Really helpful. Thanks a lot for posting this just what I needed to know.

rad sechrist said...

I do this all the time. I trace something at least once a day, but I usually try to figure out the rhythm, construction, gesture, etc and not just memorize where the lines go. It's really really helpful, good post Randall.

Andy J. Latham said...

Great tip Randall....but I have a question. How do you determine what is good tracing material. I recently printed off a page of hands because I thought they were great, but I then noticed that the artist had commented on them saying they are really bad. They look great to me which makes me concerned about being able to determine what is good and what is not.

Sam Nielson said...

Nice post, and unfortunately something I don't ever do. It's a good reminder for me to start though, so thanks!
Also, you should increase the number of posts that show up on the front page---I think there were three other posts today, but my gargantuan post obliterated them all. (Sorry.)

Sam Nielson said...

Whoops, nevermind. Now the rest are showing up for me.

The Ivanator said...

Thanks for the post! I'm starting doing this lately, and hopefully it'll come to a fruition in the future; hopefully sooner.

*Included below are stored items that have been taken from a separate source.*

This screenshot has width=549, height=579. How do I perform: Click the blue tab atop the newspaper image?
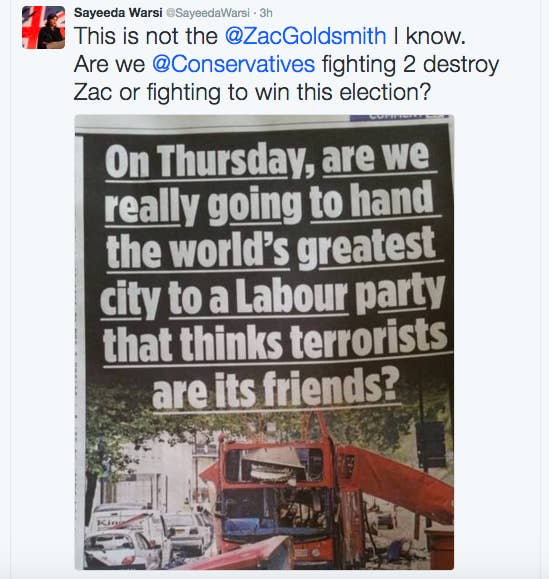tap(399, 117)
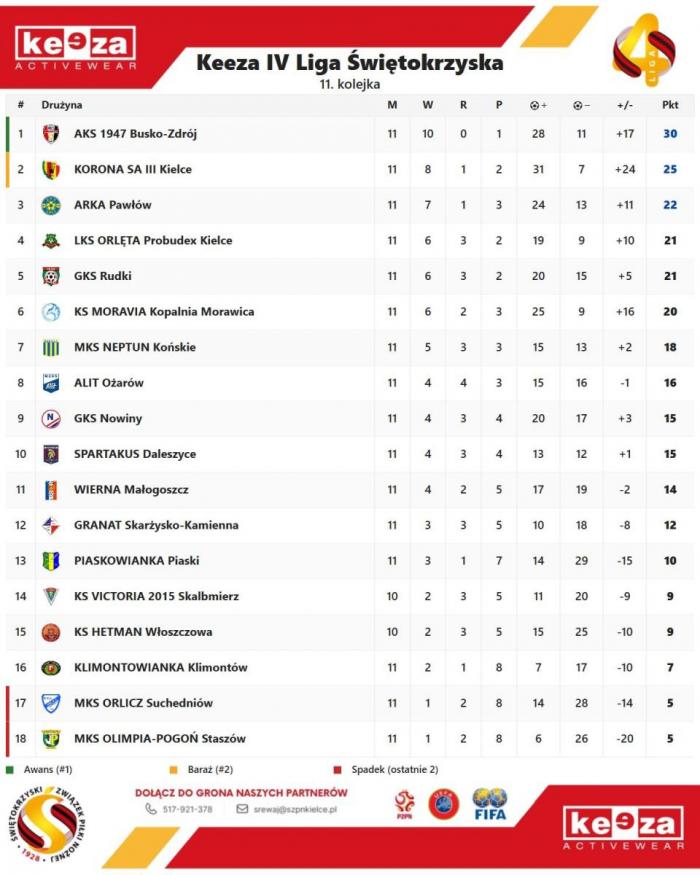
Task: Click the KORONA SA III Kielce crest
Action: point(51,170)
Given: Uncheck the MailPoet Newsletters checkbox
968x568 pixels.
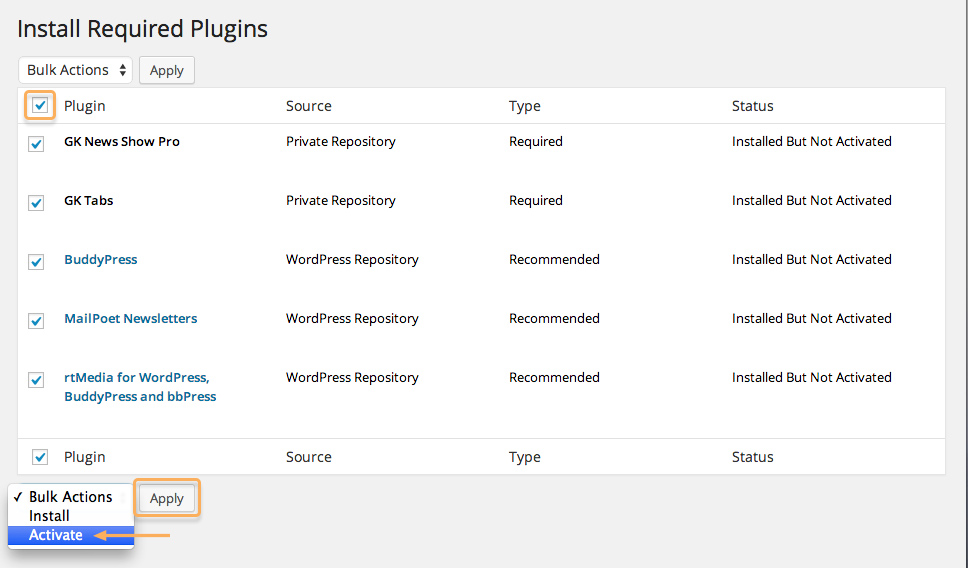Looking at the screenshot, I should (36, 321).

How do you decide which good to art to trace and observe?

rad sechrist said...

How do you tell who is good?

The more you study, the more you will be able to tell. Just study whatever you think is good at first.

Omar said...

Great tip!

Kevin Mcleod said...

Thanks for taking the time to make these hand sheets up for us.

Jacob said...

Does this work with tracing photo references as well? I know Rad talked about drawing bat girl and using that photo as a ref but I can't remember if he traced it.
I'm just wondering if tracing should be limited to previously done drawings?

Robin Cain said...

THanks for posting!!! I do trace what I like, but haven't taken time to really work on hands (which I really need to work on!!!). It works really well with hand lettering too! Print out a font and trace...

Thanks again!

nick said...

Good tips, I always felt guilty learning like this as a kid thinking it would give me bad habits, but now some 20 years later i have been doing it again for things that still elude me, such as feet! If only you were focusing on feet here, I'd be drowning in reference. Thanks for the tips!

Anne Berry said...

I cannot thank you enough for this! I knew that tracing was a great way to study but I had no idea it reached you through like muscle memory. Like driving a car! And this compilation of hands to study from is fantastic!!!

Laís said...

This blog is amazing.

And just sharing: I do that tracing exercise at the computer (using artist and photo reference) - it's pretty awesome!

Liesl said...

I'm so glad you said this. Too many people act as though tracing is the Great Sin in drawing, but I've discovered that when I trace photos of people's faces, it's a lot easier to see where I could put the nose and eyes and mouth in comparison to the rest of the face, how big it should (or could) be, what parts I could exaggerate, etc.

Genevieve Kote said...

Wow what great references! I will study these, then search some good feet drawing :)

idreamofpossibility said...

THANK-YOU! This is so incredibly helpful.

384Sprites said...

This is great. I was recommended to do this, and I've never heard of such a thing. Then I found this posting that explained why. Thanks!